What the exercise asks: Using the listing that follows, filter out every line lacking the string "radio" and return the rest.

Data for this task Block Start

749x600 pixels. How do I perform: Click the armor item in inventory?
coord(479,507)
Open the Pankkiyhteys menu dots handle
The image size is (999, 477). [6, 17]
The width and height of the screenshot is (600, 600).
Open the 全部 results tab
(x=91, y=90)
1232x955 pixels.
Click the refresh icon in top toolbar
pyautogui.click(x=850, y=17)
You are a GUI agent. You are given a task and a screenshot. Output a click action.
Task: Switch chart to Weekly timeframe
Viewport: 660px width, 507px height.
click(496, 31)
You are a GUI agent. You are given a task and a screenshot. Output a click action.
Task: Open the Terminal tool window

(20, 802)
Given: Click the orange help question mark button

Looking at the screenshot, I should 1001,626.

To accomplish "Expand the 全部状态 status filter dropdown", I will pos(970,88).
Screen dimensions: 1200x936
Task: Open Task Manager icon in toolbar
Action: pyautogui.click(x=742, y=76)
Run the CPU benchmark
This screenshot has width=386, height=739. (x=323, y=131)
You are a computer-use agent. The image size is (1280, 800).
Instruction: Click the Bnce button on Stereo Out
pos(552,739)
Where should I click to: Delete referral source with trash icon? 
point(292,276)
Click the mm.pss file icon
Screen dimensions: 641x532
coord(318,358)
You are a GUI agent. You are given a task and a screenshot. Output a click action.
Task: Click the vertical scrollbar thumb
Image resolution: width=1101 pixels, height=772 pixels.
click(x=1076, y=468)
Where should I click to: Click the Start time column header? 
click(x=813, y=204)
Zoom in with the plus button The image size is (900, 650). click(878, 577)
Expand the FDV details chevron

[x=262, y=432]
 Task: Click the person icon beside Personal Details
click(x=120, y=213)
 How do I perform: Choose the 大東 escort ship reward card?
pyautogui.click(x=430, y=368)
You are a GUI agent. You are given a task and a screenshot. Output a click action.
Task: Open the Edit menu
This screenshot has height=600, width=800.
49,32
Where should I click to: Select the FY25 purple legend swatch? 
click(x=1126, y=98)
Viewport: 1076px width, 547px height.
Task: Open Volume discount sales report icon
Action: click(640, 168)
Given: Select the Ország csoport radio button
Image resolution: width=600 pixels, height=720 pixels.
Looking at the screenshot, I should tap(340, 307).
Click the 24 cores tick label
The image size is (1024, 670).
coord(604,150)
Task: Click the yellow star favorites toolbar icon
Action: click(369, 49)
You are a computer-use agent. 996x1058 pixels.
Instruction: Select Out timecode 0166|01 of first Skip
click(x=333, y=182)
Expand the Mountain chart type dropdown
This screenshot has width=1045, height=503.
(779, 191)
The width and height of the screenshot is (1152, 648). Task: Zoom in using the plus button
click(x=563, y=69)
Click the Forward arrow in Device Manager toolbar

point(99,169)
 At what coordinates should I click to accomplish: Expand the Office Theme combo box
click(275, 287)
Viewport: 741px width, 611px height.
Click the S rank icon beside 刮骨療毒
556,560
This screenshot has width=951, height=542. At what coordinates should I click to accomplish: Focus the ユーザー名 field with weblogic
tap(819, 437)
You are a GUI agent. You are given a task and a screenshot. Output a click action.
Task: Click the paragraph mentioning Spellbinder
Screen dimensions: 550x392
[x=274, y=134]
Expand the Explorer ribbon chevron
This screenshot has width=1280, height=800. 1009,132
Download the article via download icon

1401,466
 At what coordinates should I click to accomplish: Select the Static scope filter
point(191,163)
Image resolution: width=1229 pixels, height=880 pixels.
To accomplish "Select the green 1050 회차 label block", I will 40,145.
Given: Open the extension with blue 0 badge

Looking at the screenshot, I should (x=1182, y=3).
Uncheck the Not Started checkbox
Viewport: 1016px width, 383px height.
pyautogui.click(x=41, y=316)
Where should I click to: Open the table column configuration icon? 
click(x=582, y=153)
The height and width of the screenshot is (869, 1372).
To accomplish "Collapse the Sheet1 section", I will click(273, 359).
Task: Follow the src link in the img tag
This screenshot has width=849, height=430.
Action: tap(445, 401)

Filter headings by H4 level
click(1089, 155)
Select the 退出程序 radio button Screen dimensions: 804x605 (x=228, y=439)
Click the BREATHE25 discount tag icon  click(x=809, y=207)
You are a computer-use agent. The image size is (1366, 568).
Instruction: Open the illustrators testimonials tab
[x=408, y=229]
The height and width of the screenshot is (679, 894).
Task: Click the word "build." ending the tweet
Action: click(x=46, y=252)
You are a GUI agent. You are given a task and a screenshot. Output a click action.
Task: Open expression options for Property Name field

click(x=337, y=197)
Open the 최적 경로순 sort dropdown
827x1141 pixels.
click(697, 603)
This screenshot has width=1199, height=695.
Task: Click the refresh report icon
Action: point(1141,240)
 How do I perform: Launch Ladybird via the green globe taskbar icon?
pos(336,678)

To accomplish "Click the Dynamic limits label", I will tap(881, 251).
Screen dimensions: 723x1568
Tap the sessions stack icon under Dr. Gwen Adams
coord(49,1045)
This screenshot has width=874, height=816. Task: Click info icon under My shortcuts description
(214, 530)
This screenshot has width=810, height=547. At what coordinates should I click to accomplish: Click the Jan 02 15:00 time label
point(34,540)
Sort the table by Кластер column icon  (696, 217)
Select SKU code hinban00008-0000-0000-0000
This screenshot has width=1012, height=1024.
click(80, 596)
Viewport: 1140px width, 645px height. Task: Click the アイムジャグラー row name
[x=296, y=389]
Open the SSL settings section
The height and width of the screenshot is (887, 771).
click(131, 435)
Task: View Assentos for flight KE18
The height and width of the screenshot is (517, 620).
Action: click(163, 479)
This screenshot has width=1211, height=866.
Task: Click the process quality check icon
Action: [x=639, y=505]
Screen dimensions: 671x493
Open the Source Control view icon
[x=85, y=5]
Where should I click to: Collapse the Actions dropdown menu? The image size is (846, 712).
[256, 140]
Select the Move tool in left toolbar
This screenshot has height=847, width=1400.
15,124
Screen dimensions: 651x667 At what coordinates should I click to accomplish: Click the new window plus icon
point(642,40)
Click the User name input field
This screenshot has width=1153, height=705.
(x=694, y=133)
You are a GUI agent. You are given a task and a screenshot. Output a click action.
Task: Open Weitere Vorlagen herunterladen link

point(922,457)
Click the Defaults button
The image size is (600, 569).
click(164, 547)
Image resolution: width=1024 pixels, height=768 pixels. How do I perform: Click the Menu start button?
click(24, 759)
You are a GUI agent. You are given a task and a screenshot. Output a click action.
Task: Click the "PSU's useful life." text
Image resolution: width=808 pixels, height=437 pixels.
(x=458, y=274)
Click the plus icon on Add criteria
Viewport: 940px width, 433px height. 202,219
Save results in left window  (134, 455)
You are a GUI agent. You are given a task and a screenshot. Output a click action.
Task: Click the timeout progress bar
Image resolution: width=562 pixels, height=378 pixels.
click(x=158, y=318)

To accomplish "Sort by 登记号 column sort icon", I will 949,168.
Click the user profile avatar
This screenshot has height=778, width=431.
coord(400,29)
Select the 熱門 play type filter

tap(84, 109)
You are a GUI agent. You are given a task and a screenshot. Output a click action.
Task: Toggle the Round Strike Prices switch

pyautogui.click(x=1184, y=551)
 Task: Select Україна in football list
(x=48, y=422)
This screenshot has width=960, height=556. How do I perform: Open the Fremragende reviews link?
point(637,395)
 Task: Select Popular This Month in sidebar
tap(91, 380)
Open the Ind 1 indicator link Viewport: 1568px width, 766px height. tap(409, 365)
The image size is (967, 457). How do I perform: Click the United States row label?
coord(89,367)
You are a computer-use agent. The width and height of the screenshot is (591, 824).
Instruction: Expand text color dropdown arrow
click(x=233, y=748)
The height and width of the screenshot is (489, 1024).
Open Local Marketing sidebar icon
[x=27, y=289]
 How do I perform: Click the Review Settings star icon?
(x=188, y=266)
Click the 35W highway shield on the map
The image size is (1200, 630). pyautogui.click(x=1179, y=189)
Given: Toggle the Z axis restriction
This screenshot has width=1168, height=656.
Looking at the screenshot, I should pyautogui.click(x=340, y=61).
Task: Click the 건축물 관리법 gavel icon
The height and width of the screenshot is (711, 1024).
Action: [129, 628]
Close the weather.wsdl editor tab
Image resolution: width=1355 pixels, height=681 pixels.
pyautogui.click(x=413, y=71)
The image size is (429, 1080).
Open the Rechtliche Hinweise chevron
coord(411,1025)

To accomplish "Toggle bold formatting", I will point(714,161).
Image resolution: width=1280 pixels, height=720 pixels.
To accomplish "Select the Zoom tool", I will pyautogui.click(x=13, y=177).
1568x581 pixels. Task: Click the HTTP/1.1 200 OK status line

Data for this task Block End

Reply to the task:
Given: Select the Ország csoport radio button
Select the 退出程序 radio button Screen dimensions: 804x605 (x=228, y=439)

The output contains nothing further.